Patrick Lao and colleagues (speaker: Bradley Christian) discuss the special steps that must be taken to image amyloid-β in Down syndrome (trisomy 21). The gene for amyloid precursor protein (APP) resides on chromosome 21 which exists in triplicate in Down syndrome (DS). Thus, overproduction of amyloid plaques begins early in life and leads to a high prevalence of Alzheimer’s disease in individuals with DS (75% occurrence by age 65). Because these individuals also have known morphological anomalies (small cerebellum, frontal and temporal cortices, etc) and because they have difficulty remaining still in the MR scanner, the standard approach of (1) spatial normalization of an individual’s PET image to the same individual’s T1 MRI and then (2) normalization to a structural template made from T1 MRI images of healthy controls is suboptimal. Instead, the authors propose a two-step procedure (diagrammed with illustrative images) for creating a template of DS brains based directly on 11C-PIB images (of tracer binding to amyloid-β). The article details the procedure for creating the DS-specific template and the team’s initial attempts at validation.

PET imaging in drug development: Occupancy to Alzheimer’s to Parkinson’s

Ivonne Suridjan and colleagues (speaker: Ilan Rabiner) provide an overview of the various roles played by PET imaging in CNS drug development.

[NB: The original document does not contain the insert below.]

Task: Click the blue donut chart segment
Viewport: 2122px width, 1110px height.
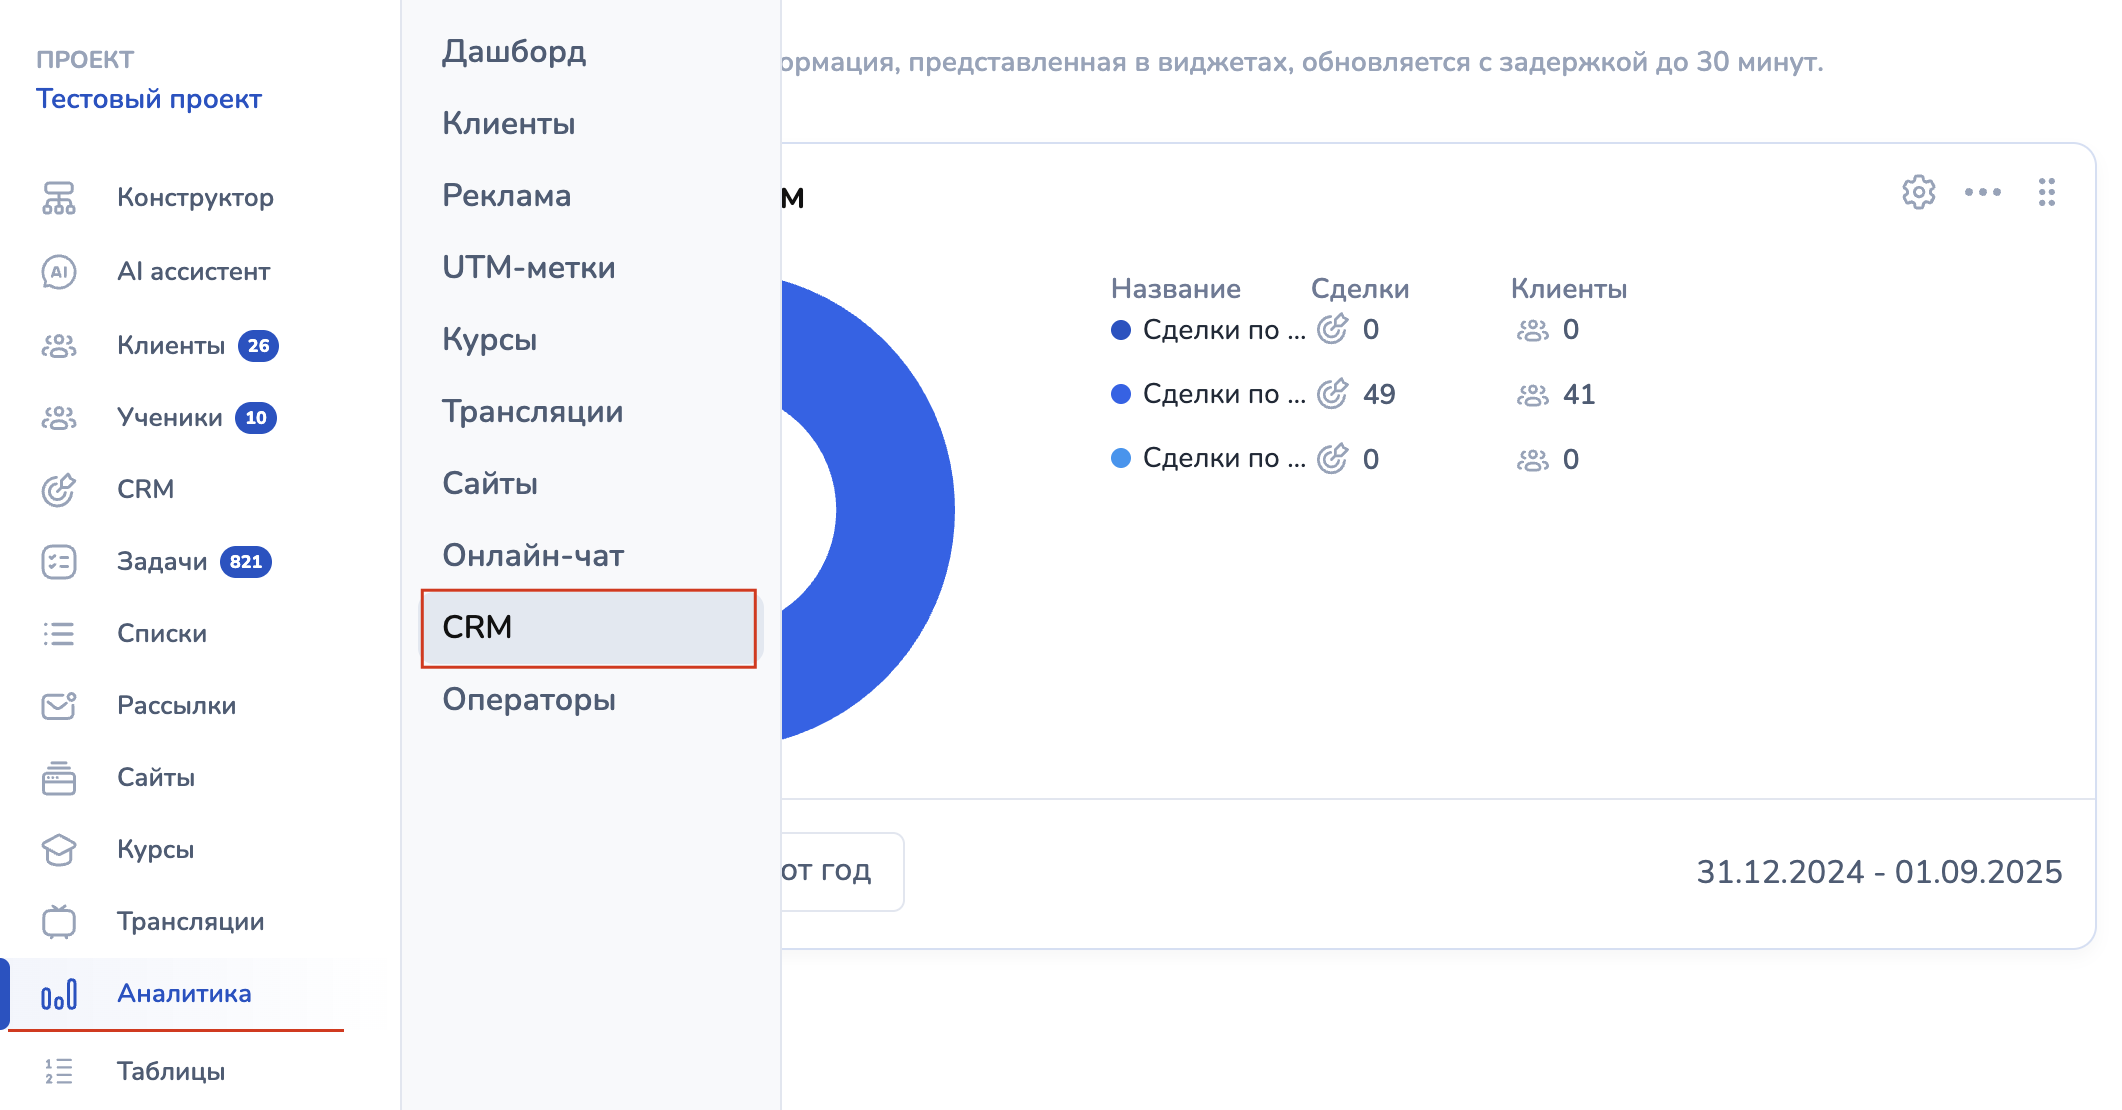Action: (x=895, y=510)
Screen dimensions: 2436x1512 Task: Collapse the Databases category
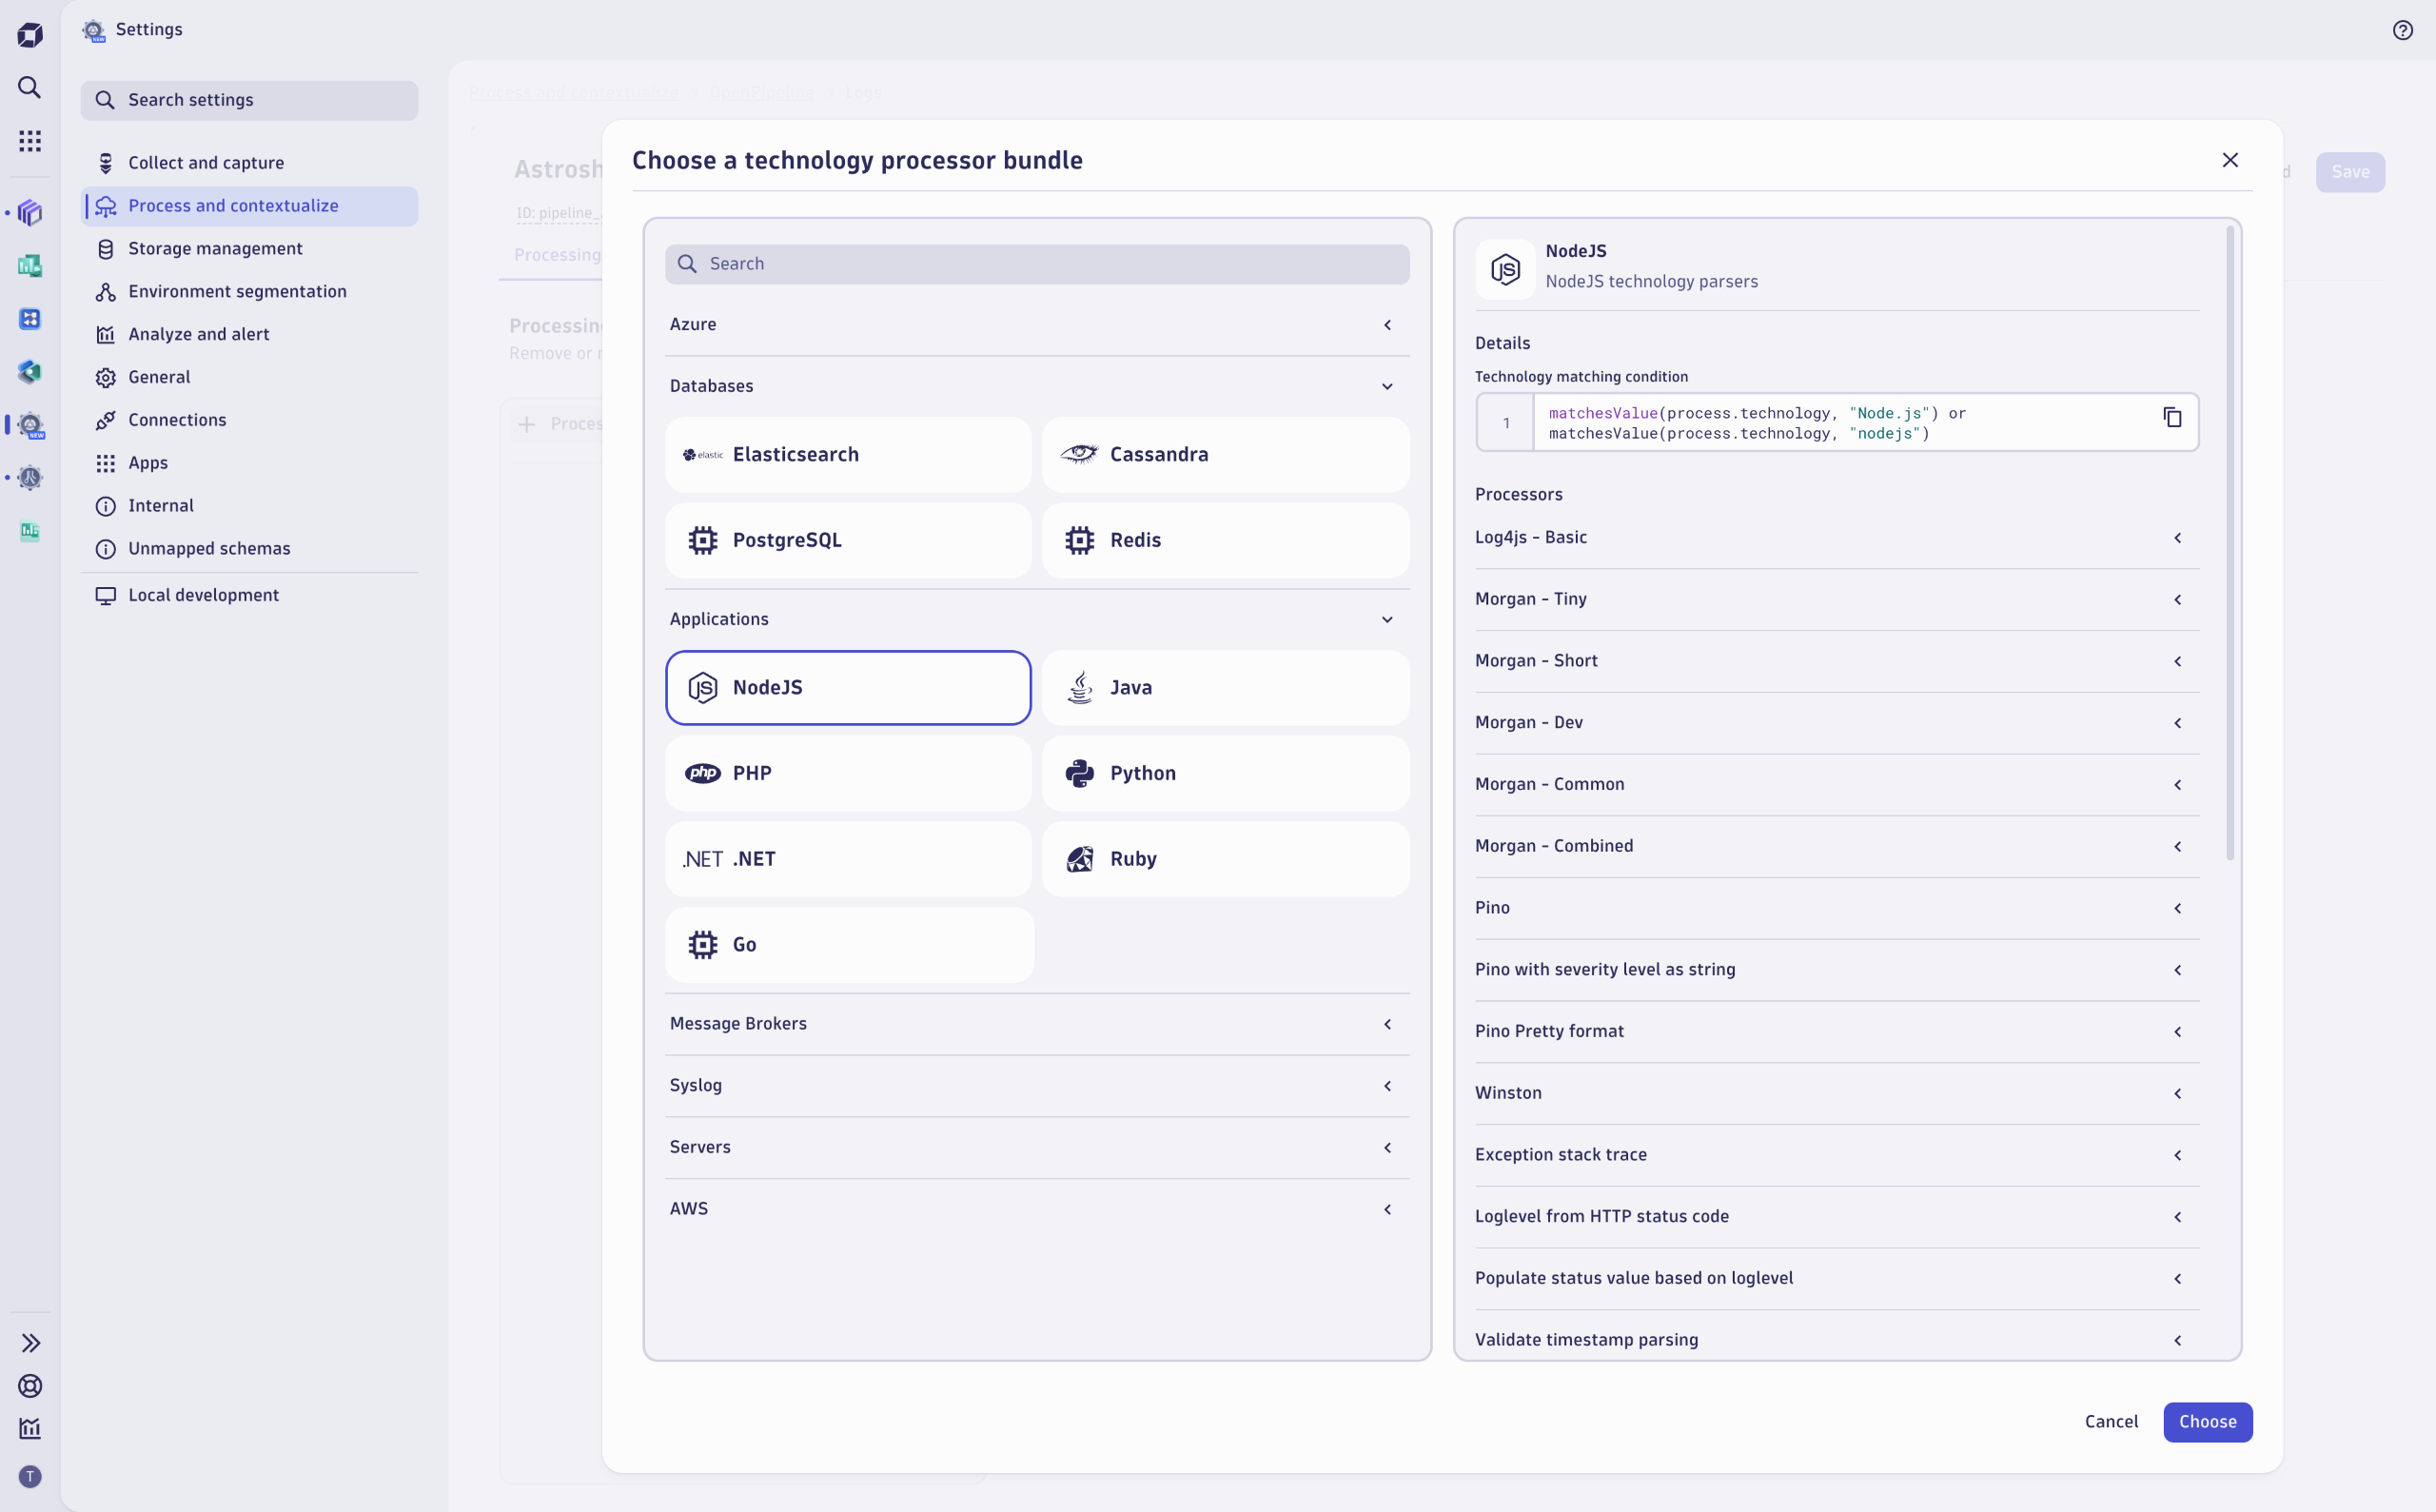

The authors, Pharma insiders, describe in detail how PET is used for biodistribution, occupancy, and for monitoring disease progression/regression. Biodistribution is the regional uptake of a radiolabelled version of the drug. At a minimum, it can confirm that a drug does or does not enter the target organ (i.e., the brain for CNS drugs) in vivo. Rules of thumb for high and low-penetrant drugs are provided in one of many useful tables. The authors speculate that PET imaging of novel biologics (e.g., antibodies) may require labeling with longer-lived isotopes to accommodate longer biological half-lives and novel models to describe brain uptake that occurs by means other than passive diffusion. Receptor-occupancy (RO) studies are intended to quantify target engagement of the unlabelled drug. These studies require a selective PET tracer to be blocked or displaced from the target. An extensive table of tracers and their targets is also provided. RO studies can also help to determine the desired dose range if the desired occupancy of the target to achieve a therapeutic effect is already known. Again, rules of thumb are provided in tabular form for interpreting RO results. Finally, the article returns to topics covered by others. Imaging amyloid and tau for Alzheimer’s and dopamine receptors and transporters for Parkinson’s. These examples serve to highlight the strengths and weaknesses of current PET tracers for monitoring disease progression, for selecting patients for clinical trials, and for monitoring the efficacy of drugs to stem or reverse the pathological deposition of proteins.